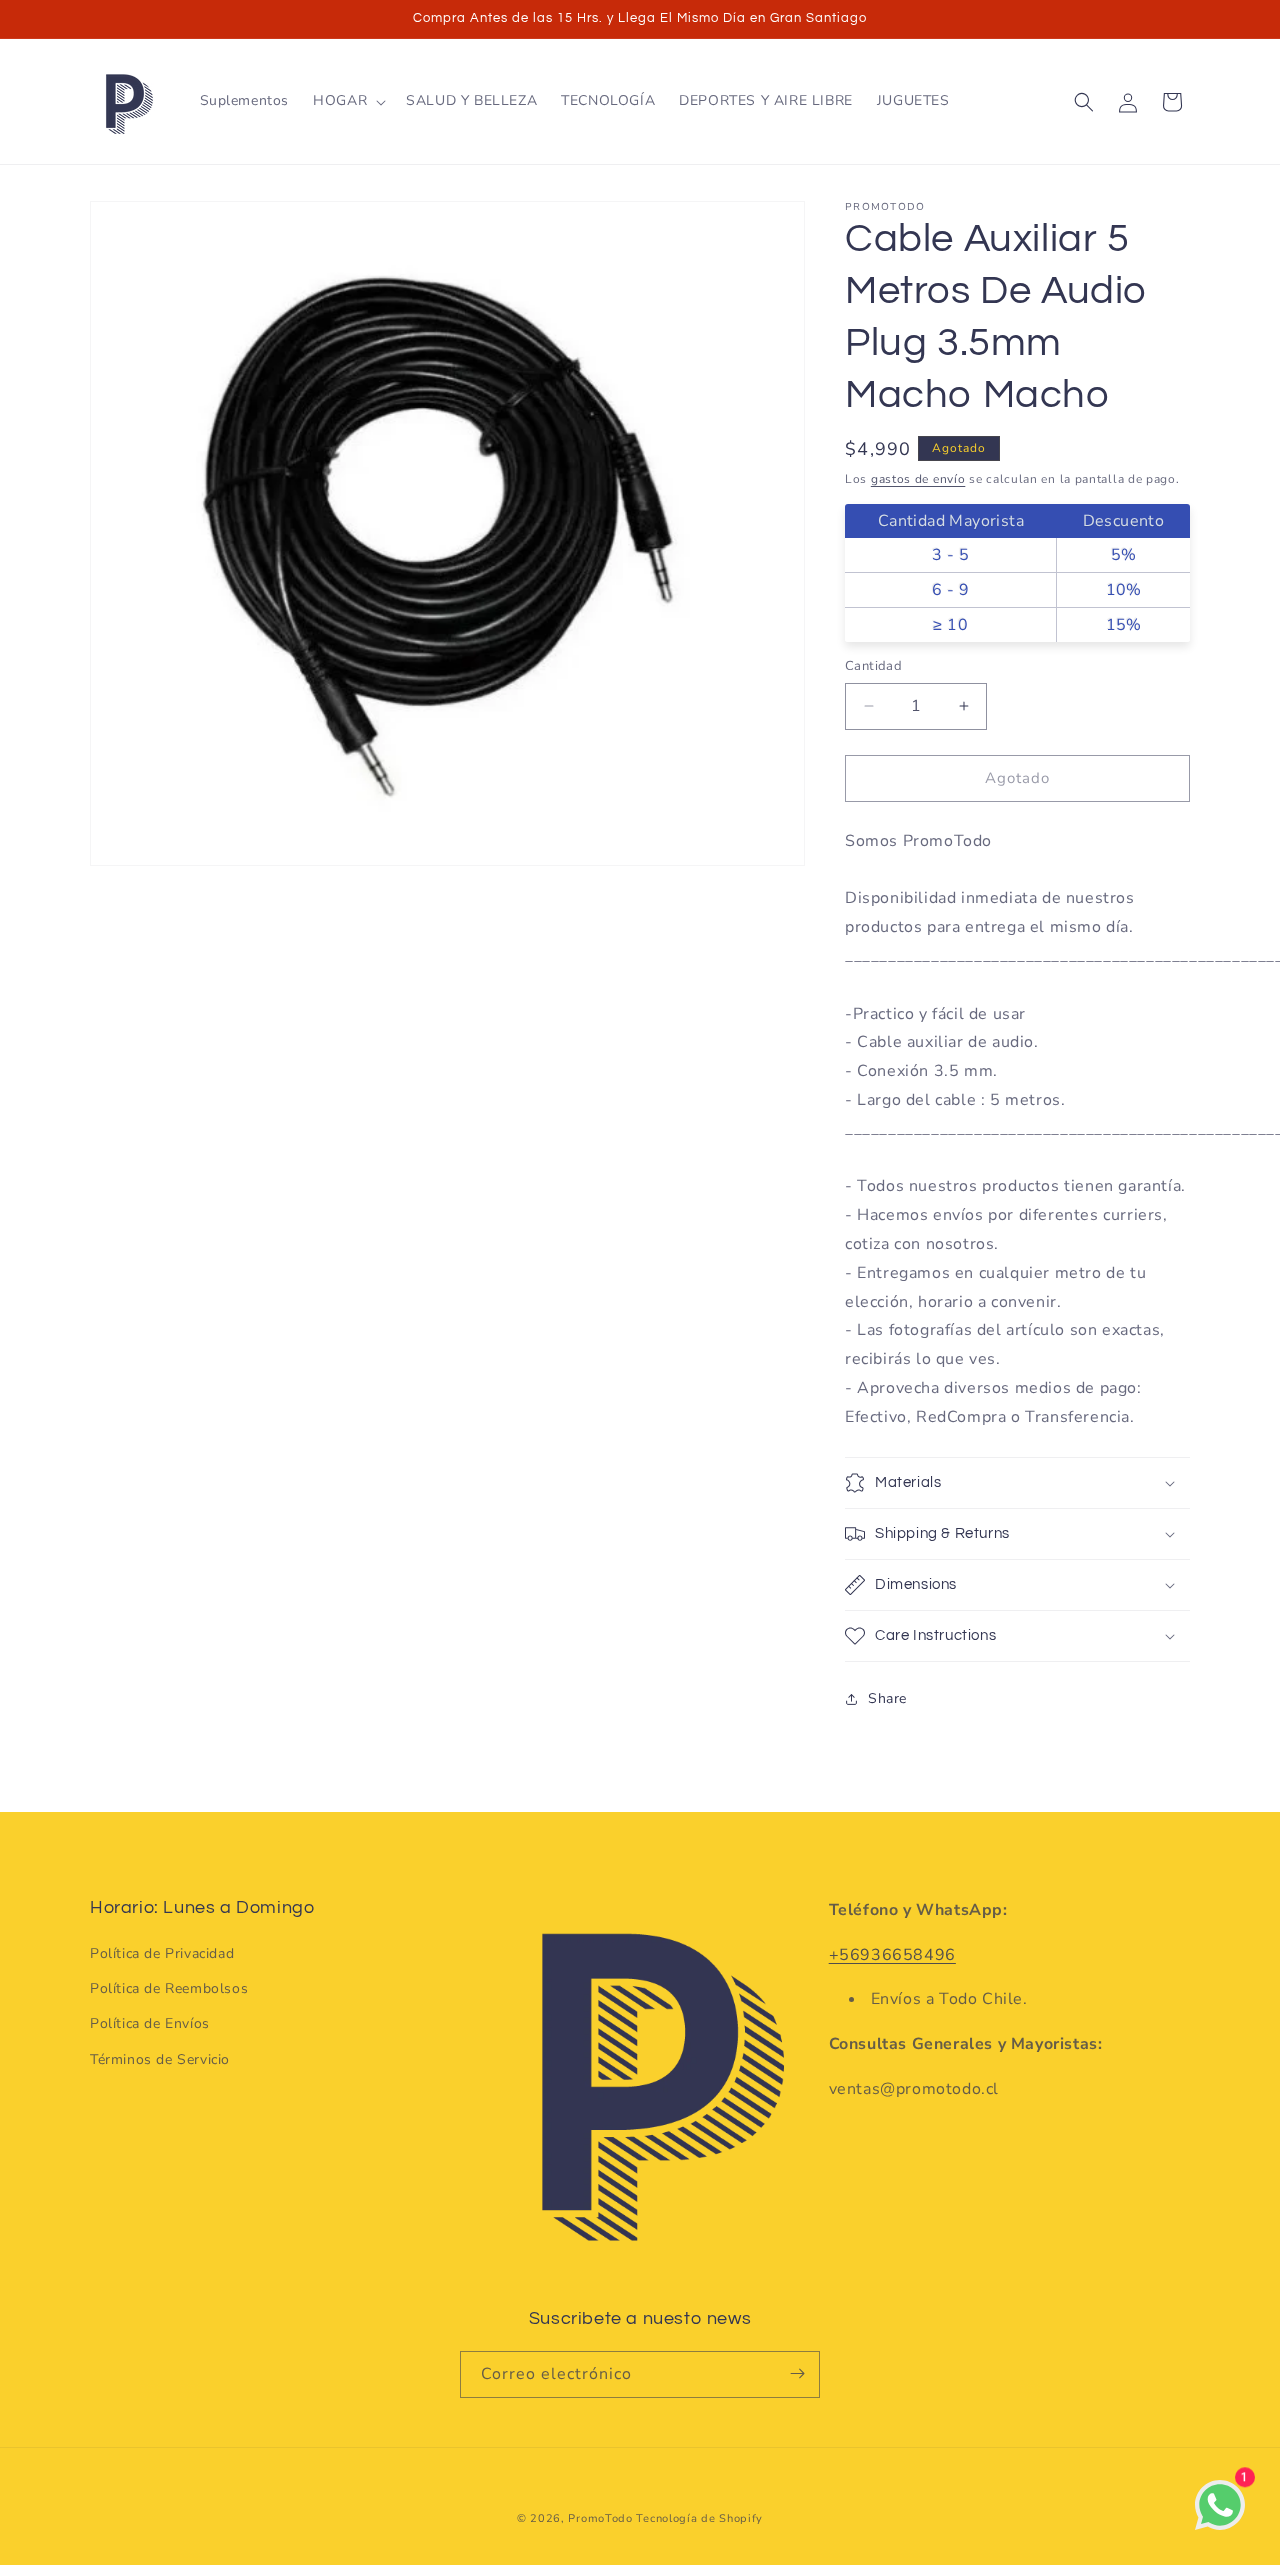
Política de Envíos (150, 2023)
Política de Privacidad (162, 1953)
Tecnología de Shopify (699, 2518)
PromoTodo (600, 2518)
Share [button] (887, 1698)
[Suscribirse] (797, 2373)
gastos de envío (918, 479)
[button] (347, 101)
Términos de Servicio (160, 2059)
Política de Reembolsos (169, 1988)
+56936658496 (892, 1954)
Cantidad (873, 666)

__Task objective__: From the records above, return each line that includes "Política".

__Written reply__:
Política de Envíos (150, 2023)
Política de Privacidad (162, 1953)
Política de Reembolsos (169, 1988)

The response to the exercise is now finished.